Un décret publié le 19 septembre 2020 vient d'apporter une importante précision concernant le régime applicable pour la vente d'un logement consécutive à la (sub)division d'un immeuble. Voyons cela...   

Pour le dispositif prévu par l’article 10 de la loi du 31 décembre 1975... Lorsque le propriétaire d’un immeuble en monopropriété, qui comprend des logements loués ou occupés, le (sub)divise par lots puis décide de les vendre (en lots séparés), un dispositif spécifique organisé par une loi de 1975 assure une protection particulière aux locataires et occupants de bonne foi. Sauf exceptions, les intéressés bénéficient alors d’un « droit de préemption » pour acquérir les locaux qu’ils occupent (loi n° 75-1351 du 31.12.1975 art. 10, I - cliquer ici).

Après une offre de vente à leur notifier, les locataires et occupants de bonne foi disposent ensuite d'un délai de deux mois pour exercer le droit de préemption. Une nouvelle offre est à notifier, s’il est décidé de vendre à un prix plus avantageux (loi n° 75-1351 du 31.12.1975 art. 10, I).

Un décret n°77-742 du 30 juin 1977 (JO du 09.07.1977) fixe le cadre réglementaire applicable (cliquer ici).

L'article 1er du décret précise que la première vente d'un appartement et de ses locaux accessoires, depuis la division de l'immeuble dont ils dépendent et l'identification de chaque lot par un état descriptif publié au fichier immobilier, doit être, préalablement à sa conclusion, notifiée au locataire ou à l'occupant de bonne foi, et occupant effectivement les lieux (décret n°77-742 du 30.06.1977, art. 1).

Comme expliqué dans un conseil (A&C Immobilier, 13ème année n°21 p.6), le Conseil constitutionnel a validé le dispositif en 2018, tout en posant une importante limite sous forme de réserve (décision n°2017-683 QPC du 09.01.2018, cliquer ici)

Le Conseil constitutionnel a en effet estimé que, compte tenu de l'objectif poursuivi par la loi, la «protection apportée par le législateur ne saurait, sans méconnaître le droit de propriété, bénéficier à un locataire ou à un occupant de bonne foi dont le bail ou l'occupation sont postérieurs à la division ou la subdivision de l'immeuble» (décision, point 7).

Le Conseil constitutiionnel a en outre confirmé que le droit de préemption ne peut s’exercer qu’à l’occasion de la première vente consécutive à la division ou subdivision d'un immeuble.

Une importante précision au plan réglementaire... Afin de prendre en compte la réserve posée par le Conseil constitutionnel, un décret n° 2020-1150 du 17 septembre 2020, publié le 19 septembre 2020, vient de compléter l'article 1er du décret n° 77-742 du 30 juin 1977.

Le texte complété précise qu'il ne s'applique pas «au locataire ou à l'occupant de bonne foi dont le bail ou l'occupation est postérieur à la division ou à la subdivision de l'immeuble» (décret n°77-742, art. 1 al. 2).

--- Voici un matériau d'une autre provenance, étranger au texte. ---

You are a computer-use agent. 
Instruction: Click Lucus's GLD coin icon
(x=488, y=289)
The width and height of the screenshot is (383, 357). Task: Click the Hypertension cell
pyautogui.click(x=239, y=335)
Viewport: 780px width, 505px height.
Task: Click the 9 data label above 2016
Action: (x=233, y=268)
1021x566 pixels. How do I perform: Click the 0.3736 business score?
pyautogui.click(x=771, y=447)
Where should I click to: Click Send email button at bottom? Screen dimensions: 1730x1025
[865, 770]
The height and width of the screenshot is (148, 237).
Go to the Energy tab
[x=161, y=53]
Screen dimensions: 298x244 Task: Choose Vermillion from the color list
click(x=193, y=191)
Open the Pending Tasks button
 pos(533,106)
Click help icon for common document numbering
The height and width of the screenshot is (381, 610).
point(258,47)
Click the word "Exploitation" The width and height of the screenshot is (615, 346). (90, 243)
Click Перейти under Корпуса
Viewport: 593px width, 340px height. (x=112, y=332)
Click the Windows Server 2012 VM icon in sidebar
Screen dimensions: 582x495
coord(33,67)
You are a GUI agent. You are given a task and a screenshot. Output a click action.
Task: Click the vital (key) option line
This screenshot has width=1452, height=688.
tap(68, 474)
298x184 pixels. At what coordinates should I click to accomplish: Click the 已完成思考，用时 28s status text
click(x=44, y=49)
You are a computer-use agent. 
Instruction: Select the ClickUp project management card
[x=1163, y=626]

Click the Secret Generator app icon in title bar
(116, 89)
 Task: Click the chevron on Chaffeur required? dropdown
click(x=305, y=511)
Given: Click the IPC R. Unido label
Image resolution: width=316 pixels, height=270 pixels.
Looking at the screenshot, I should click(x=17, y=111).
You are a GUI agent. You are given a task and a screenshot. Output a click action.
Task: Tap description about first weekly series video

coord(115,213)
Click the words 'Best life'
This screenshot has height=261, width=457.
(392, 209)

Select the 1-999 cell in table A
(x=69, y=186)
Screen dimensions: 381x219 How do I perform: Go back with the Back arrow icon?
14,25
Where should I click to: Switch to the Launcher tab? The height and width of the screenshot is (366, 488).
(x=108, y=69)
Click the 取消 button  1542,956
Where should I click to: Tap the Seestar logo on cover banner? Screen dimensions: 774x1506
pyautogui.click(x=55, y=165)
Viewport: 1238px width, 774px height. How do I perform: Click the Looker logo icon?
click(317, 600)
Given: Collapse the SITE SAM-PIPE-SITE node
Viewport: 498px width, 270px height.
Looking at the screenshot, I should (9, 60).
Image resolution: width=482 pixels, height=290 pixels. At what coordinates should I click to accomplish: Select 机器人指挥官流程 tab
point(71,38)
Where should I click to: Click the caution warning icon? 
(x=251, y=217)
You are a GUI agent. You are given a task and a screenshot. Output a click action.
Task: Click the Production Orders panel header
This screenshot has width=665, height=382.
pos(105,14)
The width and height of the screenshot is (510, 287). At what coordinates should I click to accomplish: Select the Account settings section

Autrement dit, le droit de préemption ne saurait bénéficier qu'au seul locataire ou occupant dont le contrat de location ou l'occupation est antérieur à la division ou à la subdivision d'un immeuble.

Le texte ainsi complété entre en vigueur le 20 septembre 2020.

Références

Décret n° 2020-1150 du 17 septembre 2020 portant modification du décret n° 77-742 du 30 juin 1977 pris pour l'application de l'article 10 de la loi n° 75-1351 du 31 décembre 1975 relative à la protection des occupants de locaux à usage d'habitation (JORF n°0229 du 19 septembre 2020).

Décret n°77-742 du 30 juin 1977 pris pour l'application de l'article 10 de la loi n° 75-1351 du 31 décembre 1975 relative à la protection des occupants de locaux à usage d'habitation (JORF du 9 juillet 1977)

Loi n° 75-1351 du 31 décembre 1975 relative à la protection des occupants de locaux à usage d'habitation

Désormais, un texte précise expressément qu'un locataire, dont le contrat de location est postérieur à la (sub)division d’un immeuble, ne bénéficie pas du droit de préemption organisé par l’article 10 de la loi du 31 décembre 1975.